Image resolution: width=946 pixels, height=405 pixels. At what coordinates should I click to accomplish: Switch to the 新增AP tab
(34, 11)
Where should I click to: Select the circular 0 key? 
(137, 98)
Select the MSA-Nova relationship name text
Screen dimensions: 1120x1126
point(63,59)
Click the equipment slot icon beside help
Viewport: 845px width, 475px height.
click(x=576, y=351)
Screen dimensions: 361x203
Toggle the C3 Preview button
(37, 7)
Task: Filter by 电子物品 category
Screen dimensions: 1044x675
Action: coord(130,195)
---
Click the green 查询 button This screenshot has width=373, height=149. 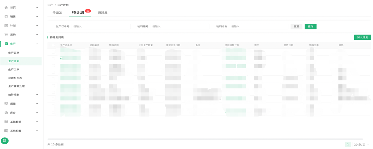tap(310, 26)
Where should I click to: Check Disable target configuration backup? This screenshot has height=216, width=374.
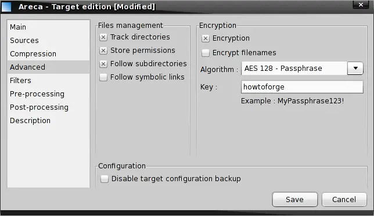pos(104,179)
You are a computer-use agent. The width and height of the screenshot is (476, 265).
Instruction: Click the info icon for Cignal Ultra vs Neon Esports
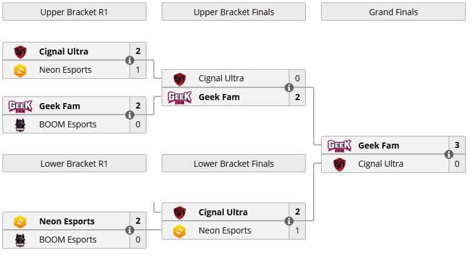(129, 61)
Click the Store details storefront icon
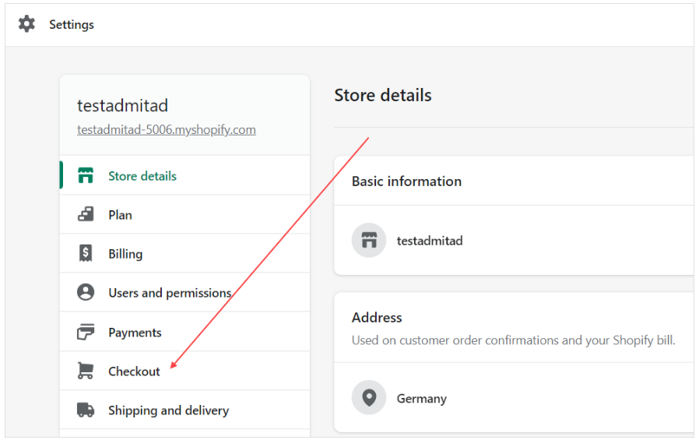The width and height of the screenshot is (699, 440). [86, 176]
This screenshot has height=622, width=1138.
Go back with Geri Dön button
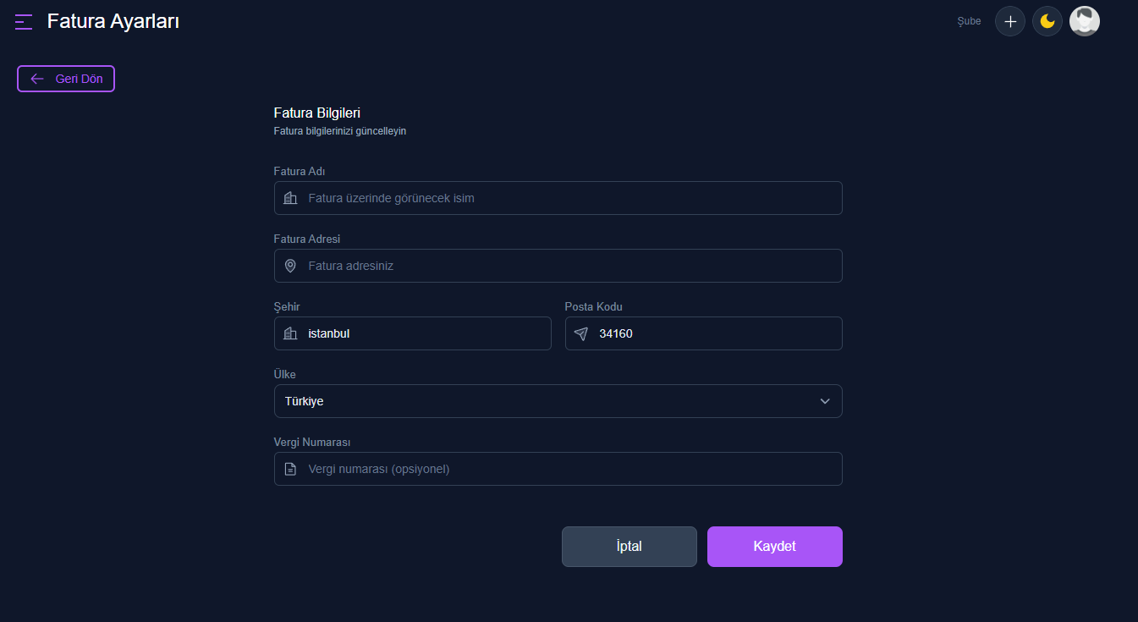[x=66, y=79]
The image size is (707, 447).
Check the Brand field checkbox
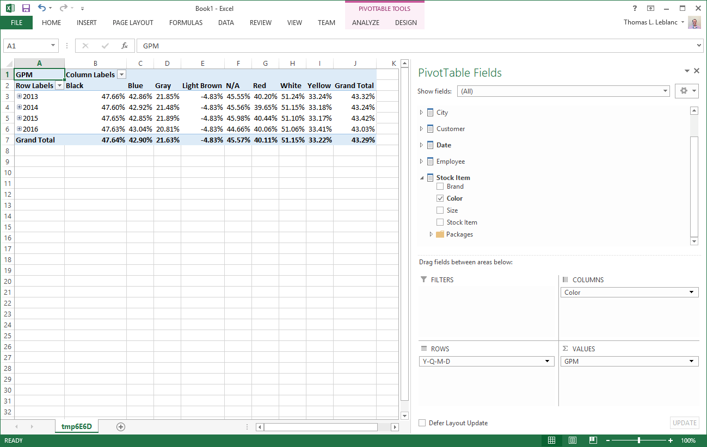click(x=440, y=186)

PROBLEM DESCRIPTION
Among the entries above, the lines between the ones containing "Image resolution: width=946" and "Task: Filter by 电子物品 category", inclusive, are to be transcribed exactly. No other line is to be given.

RESPONSE TO THE TASK
Image resolution: width=946 pixels, height=405 pixels. At what coordinates should I click to accomplish: Switch to the 新增AP tab
(34, 11)
Where should I click to: Select the circular 0 key? 
(137, 98)
Select the MSA-Nova relationship name text
Screen dimensions: 1120x1126
point(63,59)
Click the equipment slot icon beside help
Viewport: 845px width, 475px height.
click(x=576, y=351)
Screen dimensions: 361x203
Toggle the C3 Preview button
(37, 7)
Task: Filter by 电子物品 category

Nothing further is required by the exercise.